Yes, currently it uses YAML in the database but JSON for the API, I'm in favor of the latter I think

Will make a note of it, but likely not this PR

gz · 2024-07-31T21:45:50Z

crates/pipeline_manager/src/api/pipeline.rs

-    version: Version,
+// REGULAR ENDPOINTS
+
+/// Extended pipeline descriptor with code being optionally included.


maybe it should just always have the code?

The motivation is that with many pipelines could become a large response if polled regularly.

It would simplify it though -- let's see in terms of API poll performance how we fare

gz · 2024-07-31T21:48:19Z

crates/pipeline_manager/src/api/pipeline.rs

+            , body = ErrorResponse
+            , example = json!(examples::error_duplicate_name())),
+        (status = BAD_REQUEST
+            , description = "Pipeline is not shutdown"


Suggested change

, description = "Pipeline is not shutdown"
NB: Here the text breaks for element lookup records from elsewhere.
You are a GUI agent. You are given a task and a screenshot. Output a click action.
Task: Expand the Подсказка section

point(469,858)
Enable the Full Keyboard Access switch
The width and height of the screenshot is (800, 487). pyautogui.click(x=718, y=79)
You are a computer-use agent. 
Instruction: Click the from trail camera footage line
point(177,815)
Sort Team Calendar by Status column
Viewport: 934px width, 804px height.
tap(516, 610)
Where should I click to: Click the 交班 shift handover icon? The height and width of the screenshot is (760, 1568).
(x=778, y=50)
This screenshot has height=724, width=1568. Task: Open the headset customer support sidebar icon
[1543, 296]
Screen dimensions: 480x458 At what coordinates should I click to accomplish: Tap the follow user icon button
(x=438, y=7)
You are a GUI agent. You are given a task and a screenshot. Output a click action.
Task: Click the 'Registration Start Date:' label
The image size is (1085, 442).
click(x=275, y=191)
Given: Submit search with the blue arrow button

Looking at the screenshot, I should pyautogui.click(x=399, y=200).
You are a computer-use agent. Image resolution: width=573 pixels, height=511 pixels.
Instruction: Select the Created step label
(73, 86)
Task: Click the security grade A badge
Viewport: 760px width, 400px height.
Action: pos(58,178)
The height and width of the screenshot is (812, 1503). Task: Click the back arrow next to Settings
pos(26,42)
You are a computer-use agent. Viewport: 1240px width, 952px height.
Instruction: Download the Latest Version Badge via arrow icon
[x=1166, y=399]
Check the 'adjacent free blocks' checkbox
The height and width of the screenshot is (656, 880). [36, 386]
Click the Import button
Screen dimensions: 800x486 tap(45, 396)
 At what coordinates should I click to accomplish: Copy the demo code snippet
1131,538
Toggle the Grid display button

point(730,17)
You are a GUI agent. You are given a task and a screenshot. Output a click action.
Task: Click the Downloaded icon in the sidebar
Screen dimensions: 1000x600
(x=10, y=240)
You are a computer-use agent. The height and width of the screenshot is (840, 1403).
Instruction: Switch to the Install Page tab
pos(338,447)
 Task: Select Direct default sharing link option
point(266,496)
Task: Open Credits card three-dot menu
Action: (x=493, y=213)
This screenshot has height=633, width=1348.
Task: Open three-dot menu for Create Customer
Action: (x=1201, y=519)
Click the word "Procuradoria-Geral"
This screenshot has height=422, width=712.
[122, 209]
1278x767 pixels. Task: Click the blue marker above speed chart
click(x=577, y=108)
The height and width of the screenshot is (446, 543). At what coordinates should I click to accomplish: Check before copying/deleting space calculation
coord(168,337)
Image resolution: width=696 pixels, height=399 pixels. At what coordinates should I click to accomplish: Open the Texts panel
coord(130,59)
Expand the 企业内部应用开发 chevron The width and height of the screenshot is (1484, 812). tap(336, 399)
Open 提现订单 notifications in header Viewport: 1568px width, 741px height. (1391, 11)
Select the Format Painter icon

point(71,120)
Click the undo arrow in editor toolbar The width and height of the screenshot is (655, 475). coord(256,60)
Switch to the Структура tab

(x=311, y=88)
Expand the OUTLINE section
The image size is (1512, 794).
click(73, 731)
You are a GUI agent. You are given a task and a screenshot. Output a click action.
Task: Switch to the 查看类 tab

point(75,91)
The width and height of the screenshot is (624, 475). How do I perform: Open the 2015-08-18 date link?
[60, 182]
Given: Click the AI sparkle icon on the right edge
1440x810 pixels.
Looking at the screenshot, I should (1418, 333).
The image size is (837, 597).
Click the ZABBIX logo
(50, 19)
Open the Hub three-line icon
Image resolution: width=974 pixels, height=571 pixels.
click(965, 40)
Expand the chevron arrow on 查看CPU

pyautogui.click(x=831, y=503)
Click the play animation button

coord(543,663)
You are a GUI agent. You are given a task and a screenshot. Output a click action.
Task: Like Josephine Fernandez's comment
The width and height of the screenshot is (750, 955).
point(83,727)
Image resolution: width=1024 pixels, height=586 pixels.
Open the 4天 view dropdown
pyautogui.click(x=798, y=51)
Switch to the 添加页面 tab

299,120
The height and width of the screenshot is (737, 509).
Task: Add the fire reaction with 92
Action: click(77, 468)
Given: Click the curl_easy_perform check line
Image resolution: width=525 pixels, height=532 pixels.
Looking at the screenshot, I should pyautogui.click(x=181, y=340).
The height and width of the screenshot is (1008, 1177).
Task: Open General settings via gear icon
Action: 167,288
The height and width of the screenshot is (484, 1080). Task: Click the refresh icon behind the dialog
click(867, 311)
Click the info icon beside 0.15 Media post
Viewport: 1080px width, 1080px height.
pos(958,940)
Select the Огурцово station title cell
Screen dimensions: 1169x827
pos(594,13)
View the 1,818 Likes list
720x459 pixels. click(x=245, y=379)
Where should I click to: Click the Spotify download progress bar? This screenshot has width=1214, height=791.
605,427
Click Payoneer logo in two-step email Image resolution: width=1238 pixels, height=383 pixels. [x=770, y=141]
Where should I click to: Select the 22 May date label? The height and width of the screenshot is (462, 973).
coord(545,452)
, description = "Pipeline needs to be shutdown to be modified"

Done, updated in three places (full update, partial update, and delete).

gz · 2024-07-31T21:52:27Z

web-console-sveltekit/README.md

Adding general comment here but we should rm -rf web-console and mv web-console-sveltekit to web-console

snkas · 2024-08-01T12:08:22Z

Rebased on latest main

lalithsuresh · 2024-08-01T14:56:19Z

openapi.json

@@ -2913,7 +2913,7 @@
            }
          }
        ],
-        "description": "Pipeline configuration specified by the user when creating\na new pipeline instance.\nTODO: change this description\n\nThis is the shape of the overall pipeline configuration. It encapsulates a\n[`RuntimeConfig`], which is the publicly exposed way for users to configure\npipelines."
+        "description": "Overall pipeline configuration.\n\nIt is generated upon the deployment of a pipeline and contains\nthe shape of the overall pipeline configuration.\n\nIts input and output endpoints are generated based on the schema\nof the compiled program. The runtime configuration is directly\nprovided by the user. Storage configuration, if applicable,\nis set by the runner."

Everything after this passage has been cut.